[Rows from a dataset]
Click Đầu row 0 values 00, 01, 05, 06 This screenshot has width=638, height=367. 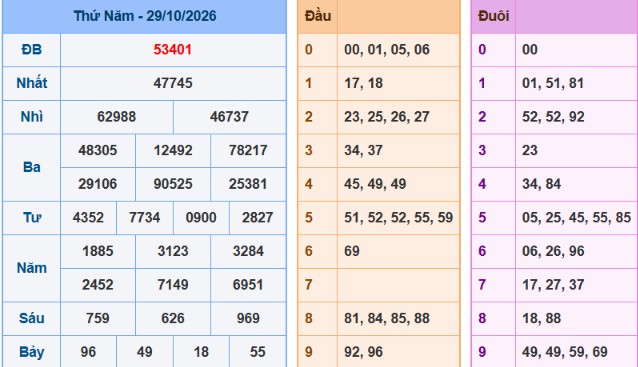coord(387,50)
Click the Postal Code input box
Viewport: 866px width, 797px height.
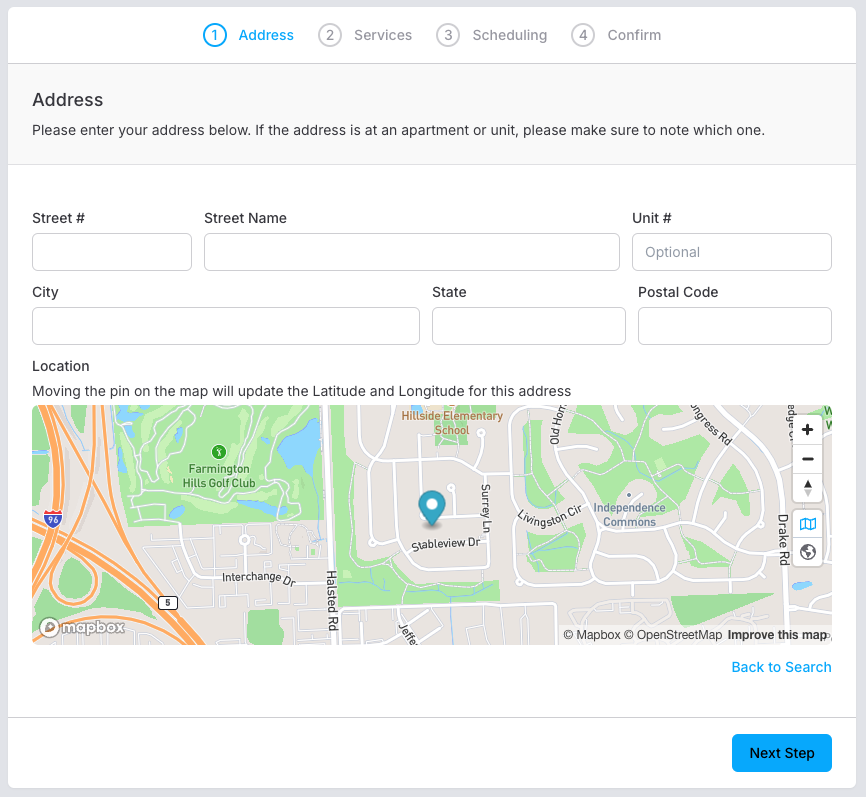point(734,326)
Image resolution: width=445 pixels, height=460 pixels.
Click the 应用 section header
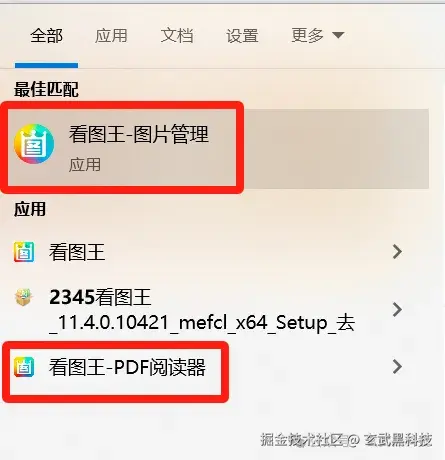[x=30, y=209]
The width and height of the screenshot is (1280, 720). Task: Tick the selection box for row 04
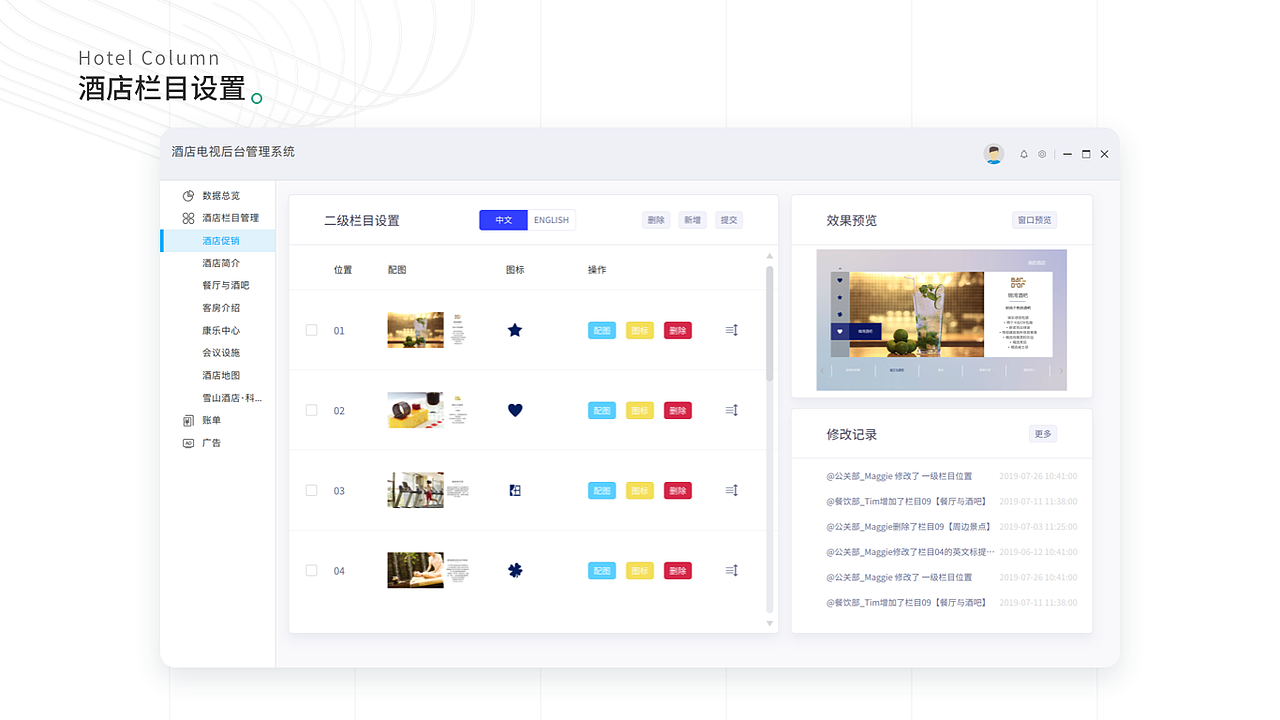[311, 570]
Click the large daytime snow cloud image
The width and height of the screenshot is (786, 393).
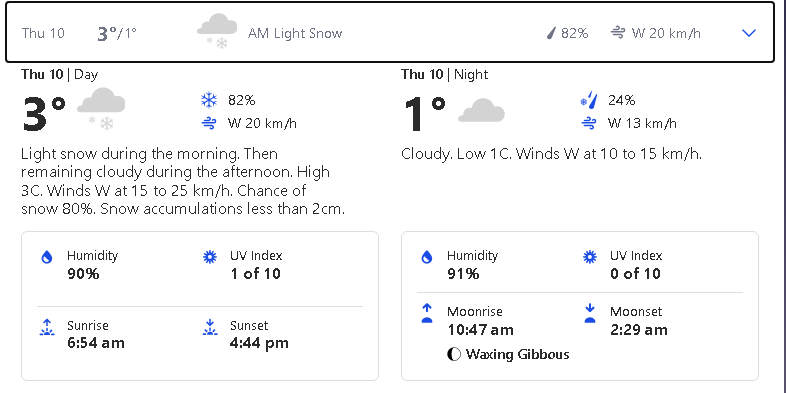coord(101,109)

— Problem —
Substitute "Press" for "Click" in the lines from the one containing "Image resolution: width=445" through the last line, and write those lines out again with nothing else changed. Leave the pictures out.

— Solution —
Image resolution: width=445 pixels, height=460 pixels.
Press the 应用 section header
[x=30, y=209]
The width and height of the screenshot is (1280, 720). Task: Tick the selection box for row 04
[311, 570]
Press the large daytime snow cloud image
The width and height of the screenshot is (786, 393).
coord(101,109)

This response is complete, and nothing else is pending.